En Belgique, la cour d’appel de Gand a acquitté le directeur d’une maison de retraite de Nieuport, précédemment condamné à trois mois de prison avec sursis pour coups et blessures involontaires. Les événements datant de 2017 impliquaient des infirmières ayant infligé un traitement dégradant à un patient atteint de démence, rapporte TopTribune.
Cette affaire, qualifiée de très mauvaise « blague », a conduit à des poursuites judiciaires. En mai 2025, deux infirmières ont été condamnées à trois mois de prison avec sursis pour traitement dégradant. La cour d’appel a maintenant statué sur les responsabilités du directeur de l’établissement à Nieuport.
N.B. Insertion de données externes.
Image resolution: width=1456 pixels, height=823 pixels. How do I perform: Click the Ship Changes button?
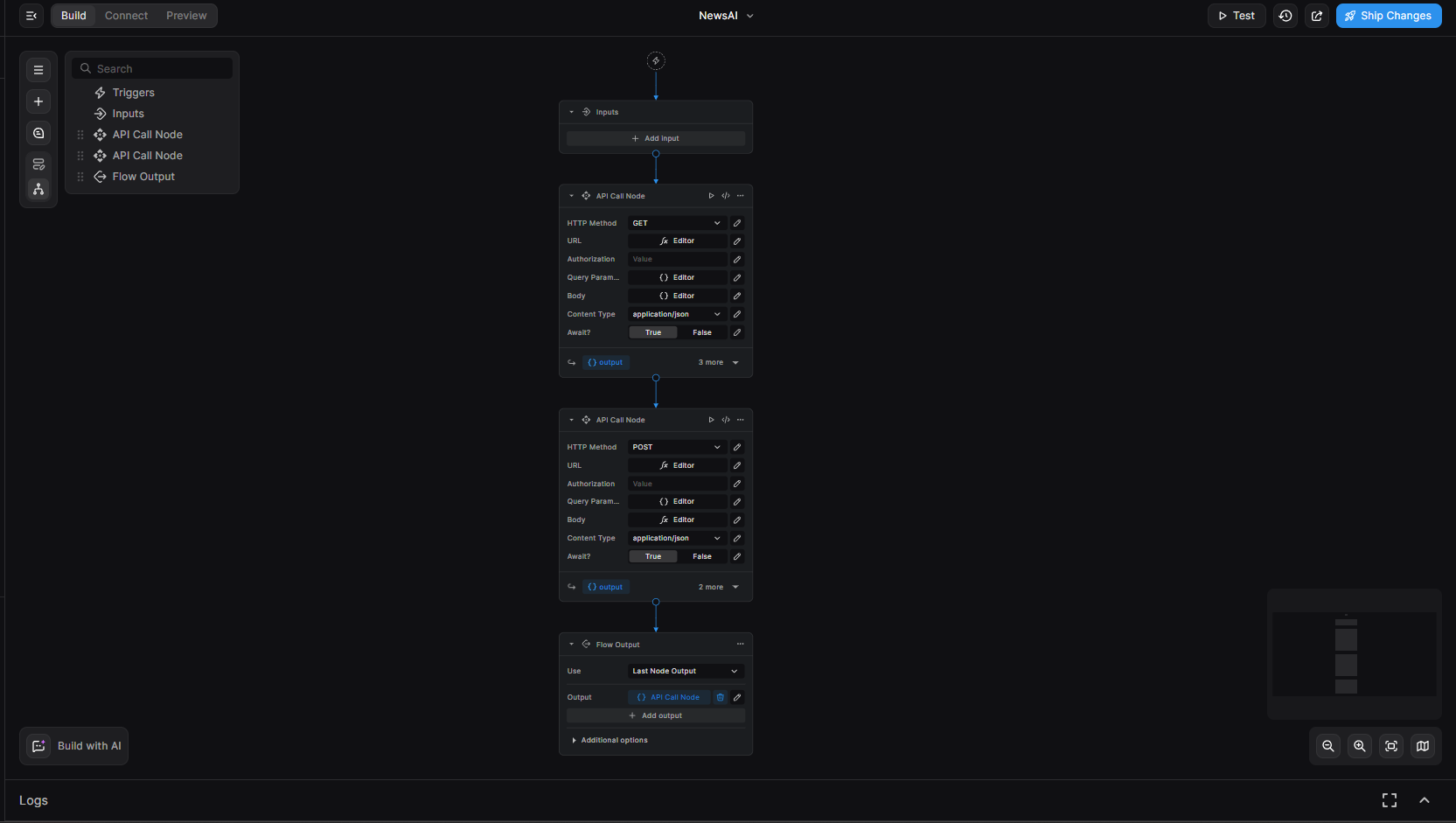tap(1388, 16)

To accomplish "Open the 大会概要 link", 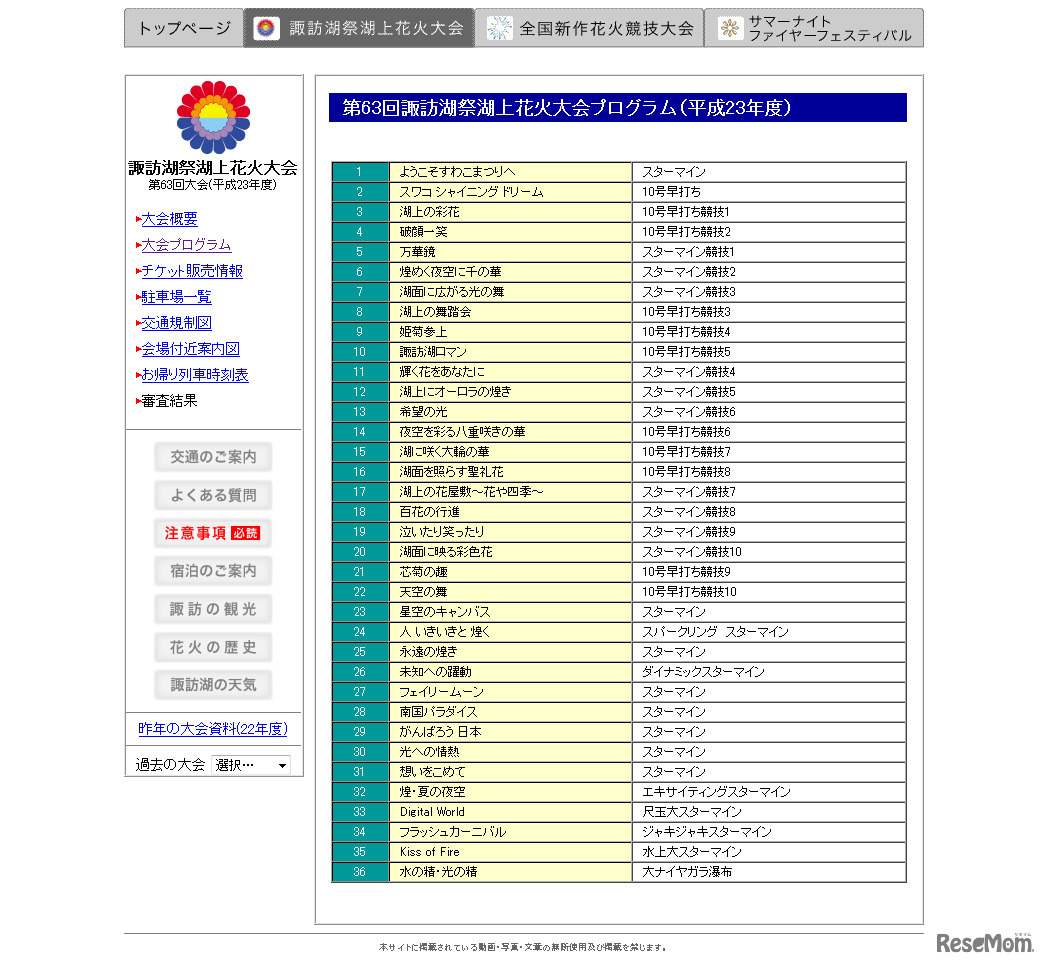I will point(169,219).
Un patient atteint de démence
Les incidents en question remontent à 2017. À l’époque, les deux soignantes avaient fait croire à une jeune collègue qu’elles devaient administrer un traitement par aérosol par voie anale à un résident de 90 ans souffrant de démence. La jeune femme, ne réalisant pas qu’il s’agissait d’une plaisanterie, s’est exécutée, jusqu’à ce que le patient réagisse physiquement pour se défendre.
Pour la justice belge, le directeur de l’établissement ne peut pas être tenu pour responsable de cette maltraitance, justifiant ainsi son acquittement.